The logic here may be ok. The way the loop tests are
done, with setting the pointers to NULL, seems complicated
to me. How about this writing instead? (Please ignore
formatting/layout differences, I'm not making a style
comment, just using a style that's more like what I'm
used to.)

void
merge(
void *dest,
size_t dest_n,
void *src,
size_t src_n,
size_t size,
int (*compare)(const void *, const void *)
){
char *a = dest;
char *b = src;
char *ap = a + (dest_n ) * size;
char *bp = b + ( src_n) * size;
char *cp = a + (dest_n + src_n) * size;
char *p;

while( ap > a && bp > b ){
if( compare( ap - size, bp - size ) == 1 ) p = ap -= size;
else p = bp -= size;
memcpy( cp -= size, p, size );
}

while( bp > b ){
memcpy( cp -= size, bp -= size, size );
}
}

Disclaimer: I haven't compiled the above, just typed it in.

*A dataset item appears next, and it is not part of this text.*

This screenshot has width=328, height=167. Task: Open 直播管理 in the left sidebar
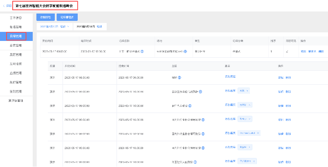(x=16, y=72)
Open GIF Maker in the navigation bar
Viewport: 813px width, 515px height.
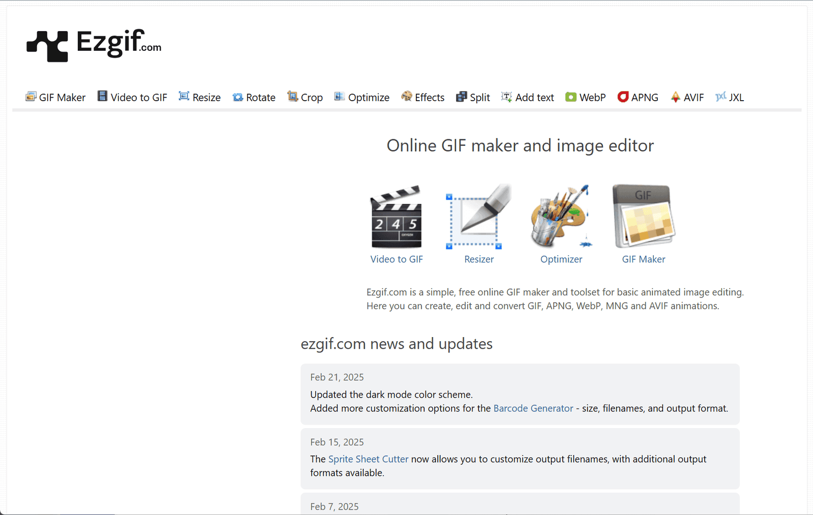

In the code above, it's easy (for me at least) to reason my way
through what the code is doing. The invariants seem simple and
easy to state. It's clear that each loop iteration has something
to copy, that exactly one element is copied in each iteration,
and after both loops are done that bp == b. So I have confidence
both in the code and in my understanding of it.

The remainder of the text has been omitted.